DESCRIPTION OF THE TASK: Please give back word for word the lines of the material below between the line containing "You are a GUI" and the line containing "Task: Collapse the 财务管理 sidebar group", inclusive.

====== WORKING DATA

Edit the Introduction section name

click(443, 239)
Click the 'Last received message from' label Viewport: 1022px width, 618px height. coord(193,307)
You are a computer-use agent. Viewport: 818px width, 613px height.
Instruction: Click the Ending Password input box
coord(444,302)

============
====== WORKING DATA

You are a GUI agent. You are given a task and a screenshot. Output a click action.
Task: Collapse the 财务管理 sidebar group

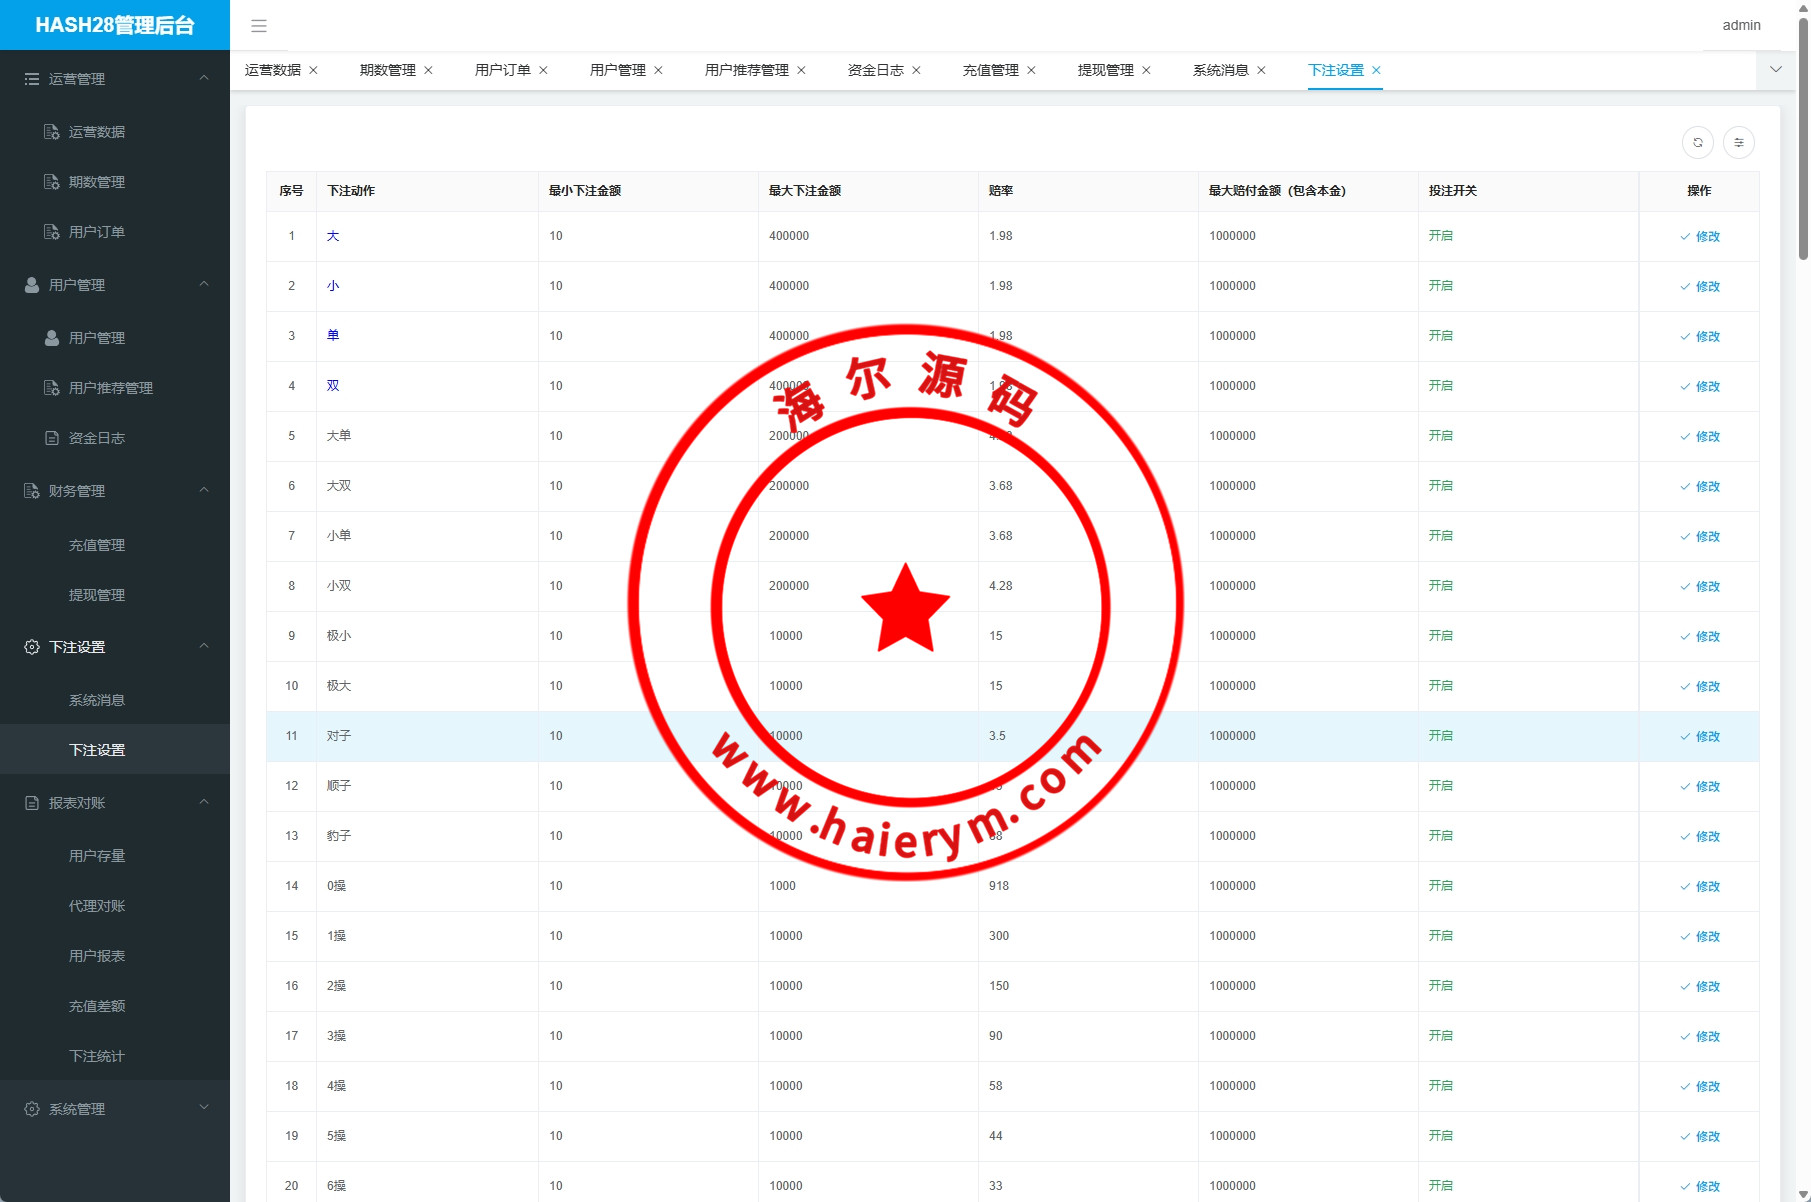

============

RESPONSE TO THE EXERCISE:
You are a GUI agent. You are given a task and a screenshot. Output a click action.
Task: Collapse the 财务管理 sidebar group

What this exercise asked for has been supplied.